AuthenticationPrincipal is null only with Postman request

Questions
1

I am trying run below application in my local(with necessary config changes related to OKTA) https://github.com/oktadeveloper/okta-spring-security-authentication-example/tree/master/oauth-okta

All is working fine when application is accessed by browser. authentication is working fine at OKTA and redirected to application correctly.
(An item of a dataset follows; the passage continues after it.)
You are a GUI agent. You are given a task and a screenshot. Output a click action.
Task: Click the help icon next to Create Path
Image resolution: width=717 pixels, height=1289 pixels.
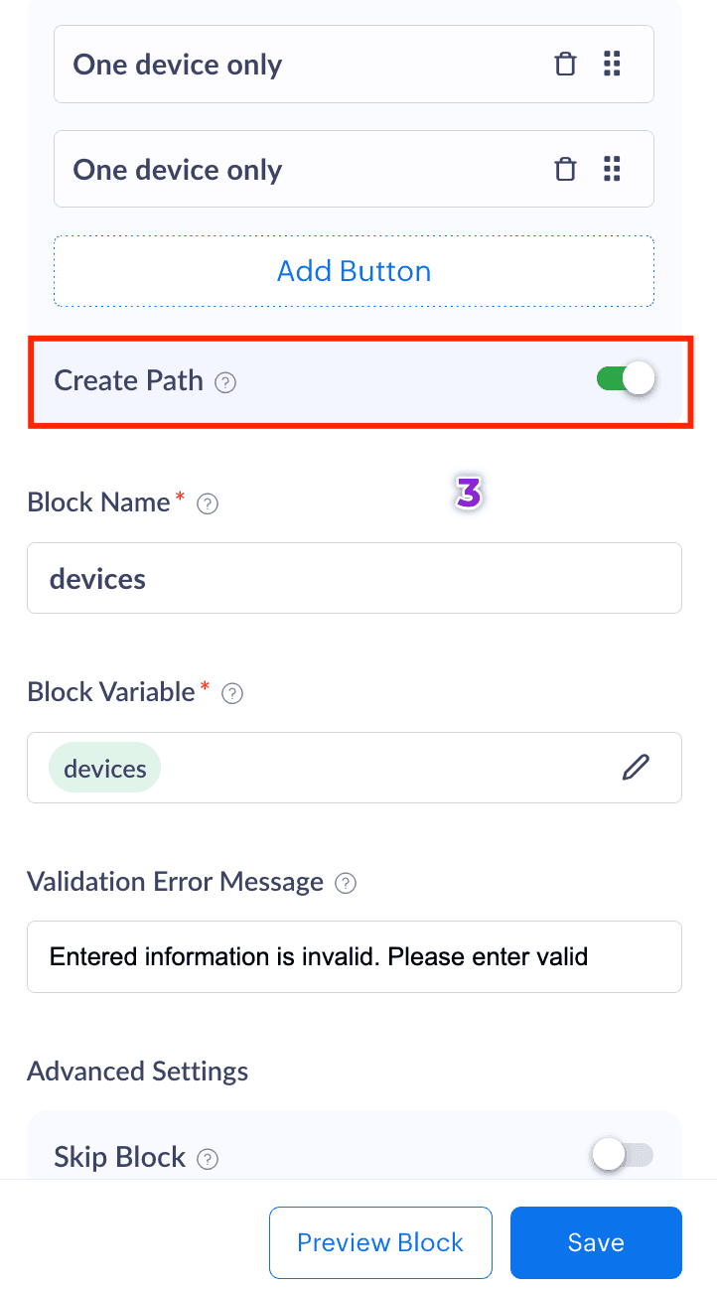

but when i tried the same API using postman, OidcUser is coming as null. I generated accessToken from postman with grant_type client_credentials

@AuthenticationPrincipal OidcUser oidcUser

any clues?

-R

2

My guess is this is how Spring Security works. It will populate this parameter if you login with a browser, but not if you send an access token. You could use the access token to call the /userinfo endpoint and get the user’s information that way. Or you could use Jwt instead of OidcUser, like this example shows.

@GetMapping("/")
public String index(@AuthenticationPrincipal Jwt jwt) {
    return String.format("Hello, %s!", jwt.getSubject());
}
1 Like
3

Thank you so much @mraible

4

What could we do to make Spring provide the OidcUser (or any Principal for that matter) directly in controller methods when using only an access_token for auth?

5

I could be wrong, but I don’t think there would be a way to do this without some fundamental changes to Spring Security. I suppose it depends on your goal, but maybe switching out OidcUser for Jwt would work, since providing the JWT in an Authorization header will allow you to get necessary claims and the user id / sub claim.

6

I get the same behavior, the user is null but I am a bit confused because according to the example here:

The user should not be null using curl (so I suppose using postman either).

7

This topic was automatically closed 24 hours after the last reply. New replies are no longer allowed.